도 7은 실시예 9의 배지와 감자 덱스트로스 한천 배지에 있어서의 생육균수의 관계를 도시하는 그래프이다.
도 8은 실시예 10의 배지와 표준 한천 배지에 있어서의 생육균수의 관계를 도시하는 그래프이다.
본 발명의 미생물 배양 기재는, 수분 보존력을 가지며, 함수량이 50중량% 이하이고, 50℃ 이하의 물에 실질적으로 불용성이다. 여기서, 「수분 보존력을 가진다」란, 이 미생물 배양 기재의 10㎠ 당 0.2 내지 1.5㎖의 물(영양 성분을 포함한다)을 가할때, 최적 생육 온도에서 5시간 이내에, 운동성을 갖는 미생물이 이동하여 배양 기재 표면상에서 이동하는 것 및 표면에서 내층부로 이동하는 것은 가능하지 않고, 이 배양 기재 표면상에서 하나의 미생물이 단일의 콜로니를 형성하는 정도의 수분을 유지할 수 있는 것을 의미한다. 즉, 운동성을 갖는 미생물이 분열을 개시하기 전에, 수분이 배양 기재의 구성 재료로 유지되거나, 고점도 용액이 되어 미생물이 이동할 수 있는 장소에서의 수분이 없어지는 것을 의미한다. 이러한 수분 보존력을 가짐에 의해서, 운동성을 갖는 미생물이 배양 기재의 표면 및 내부로 이동하는 것을 억제하거나 방지하고, 또한 시료를 첨가하였을 때에 배양 기재 표면에 분산시킨 미생물이 배양 기재 표면에 주로 콜로니를 형성할 수 있다.

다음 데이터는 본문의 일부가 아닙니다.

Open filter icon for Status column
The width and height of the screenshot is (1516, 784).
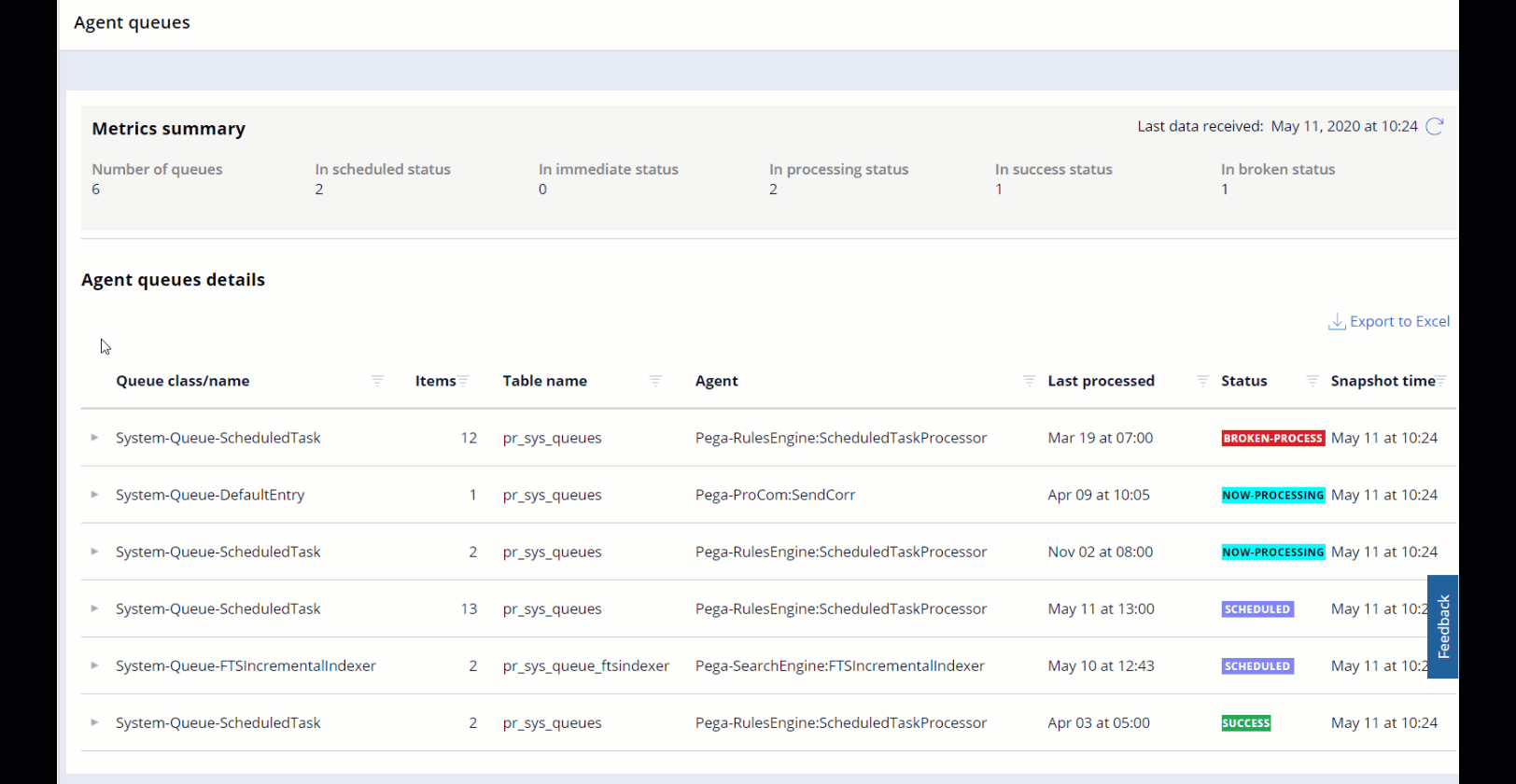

또한, 「50℃ 이하의 물에 실질적으로 불용성」이란, 이러한 배양 기재에 50℃ 이하의 물을 가할 경우, 또는 물을 가하여 50℃ 이하로 유지하였을 때, 30분 이상 동안은 원래의 배양 기재의 형상을 거의 유지할 수 있는 것을 의미한다. 예를 들면, 배양 기재의 구성 성분(후술하는 흡수성 재료, 수용성 중합체 등)이 물이 흡수됨에 따라 팽윤되거나 용해되더라도, 원래의 배양 기재의 형상을 거의 유지할 수 있는 경우에는, 이러한 배양 기재는 「50℃ 이하의 물에 실질적으로 불용성」이라고 할 수 있다. 또한, 흡수성 재료로 이루어지는 배양 기재에서는, 그 표면에 수분을 첨가하면, 수분은 흡수성 재료에 흡수되고(경우에 따라, 이것을 팽윤시키고), 원래의 배양 기재의 형상은 수분의 흡수에 의해 두께가 두꺼워지지만, 거의 유지된다. 또한, 후술하는 다공질 매트릭스 층과 수용성 중합체 층을 포함하는 배양 기재에, 수분을 다공질 매트릭스 층측에서 첨가하면, 수분은 다공질 매트릭스 층을 수평 방향으로 확산시킴과 동시에 수직 방향으로 확산시켜 수용성 중합체 층에 도달하여, 수용성 중합체를 용해시키고, 수용성 중합체 용액은 다공질 매트릭스 중에 침투하여, 양층은 외관상 일체화된다. 이 때, 다공질 매트릭스 층의 원래의 형상은 거의 유지된다. 이러한 배양 기재도 「50℃ 이하의 물에 실질적으로 불용성」이라고 할 수 있다.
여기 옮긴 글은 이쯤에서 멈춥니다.